/dc3

Primary LanguagePythonMIT LicenseMIT

DC3 - A Diagnostic Case Challenge Collection

DC3 is a collection of 31 extremely difficult diagnostic case challenges, that were manually compiled and solved by clinical experts. For each case, there are a number of temporally ordered physician-generated observations alongside the eventually confirmed true diagnosis. We additionally provide inferred dense relevance judgments for these cases in the PubMed Collection of scholarly biomedical articles.

Dataset Description

The dataset is described in detail in our ICTIR 2019 paper.

Requirements

  • python > 2.7
  • requests
  • json
  • datetime
  • bs4

Obtaining the Collection

For copyright reasons we cannot directly share the collection and instead provide a Python script that scrapes the collection for you. Running the following command:

python download.py

will generate the dc3.json file containing all 31 case related topics.

To evaluate your diagnostic decision support system, qrels.txt contains inferred dense relevance judgments for the 2018 snapshot of the National Library of Medicine's PubMed database in trec_eval format.

Citing DC3

If you want to refer to DC3, please cite:

@INPROCEEDINGS{eickhoff2019diagnostic,
  title={{DC$^3$ -- A Diagnostic Case Challenge Collection}},
  author={Eickhoff, Carsten and Gmehlin, Floran and Patel, Anu and Boullier, Jocelyn and Fraser, Hamish},
  booktitle={{Proceedings of the 5th ACM SIGIR International Conference on the Theory of Information Retrieval (ICTIR)}},
  year={2019},
  organization={ACM}
}

__The data__.
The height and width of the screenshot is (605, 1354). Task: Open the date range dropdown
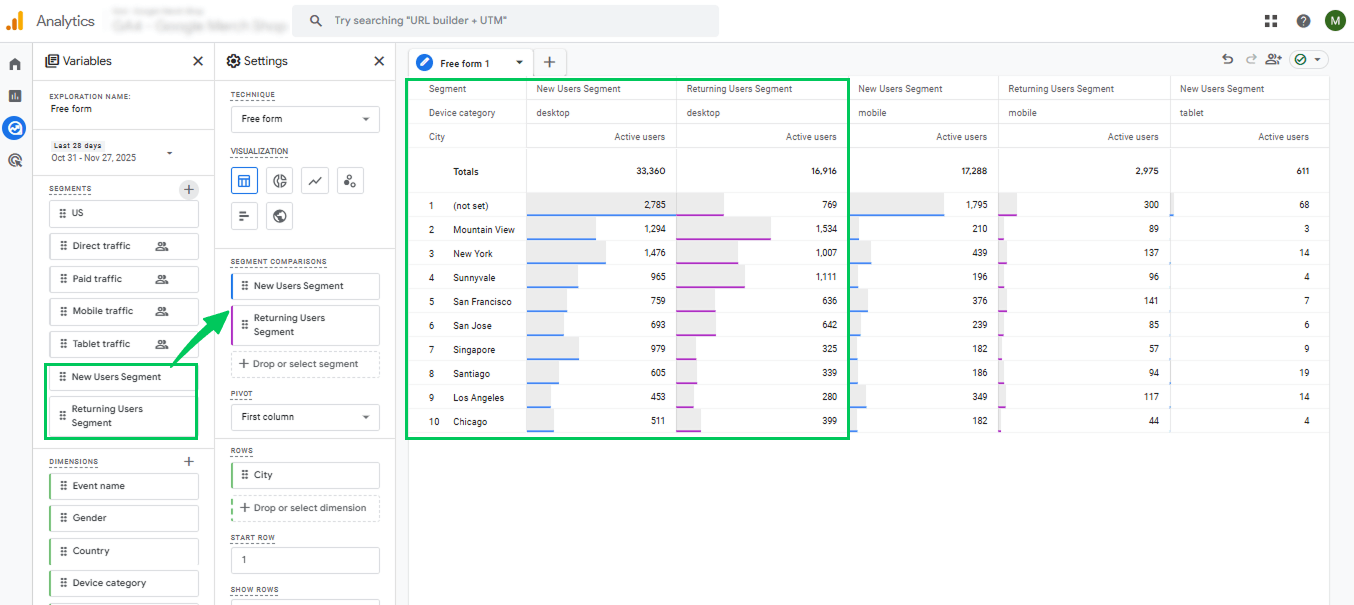point(169,153)
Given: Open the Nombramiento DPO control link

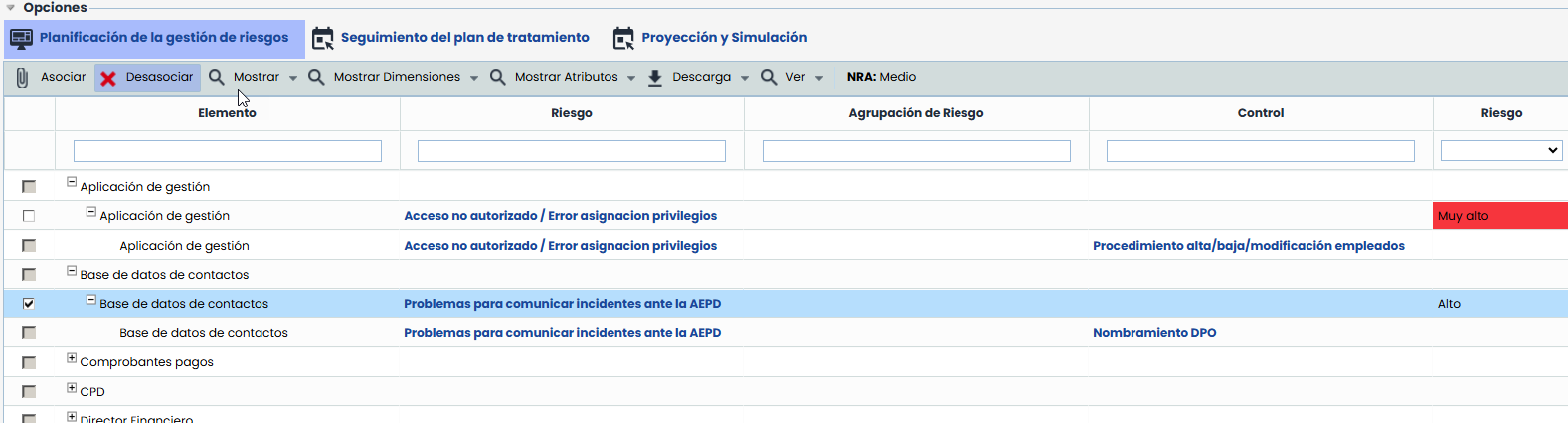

__Goal of the exercise__. Reproduce word for word the part of the DC3 collection text from "will generate the" to "in trec_eval format.".

__Finished exercise__.
will generate the dc3.json file containing all 31 case related topics.

To evaluate your diagnostic decision support system, qrels.txt contains inferred dense relevance judgments for the 2018 snapshot of the National Library of Medicine's PubMed database in trec_eval format.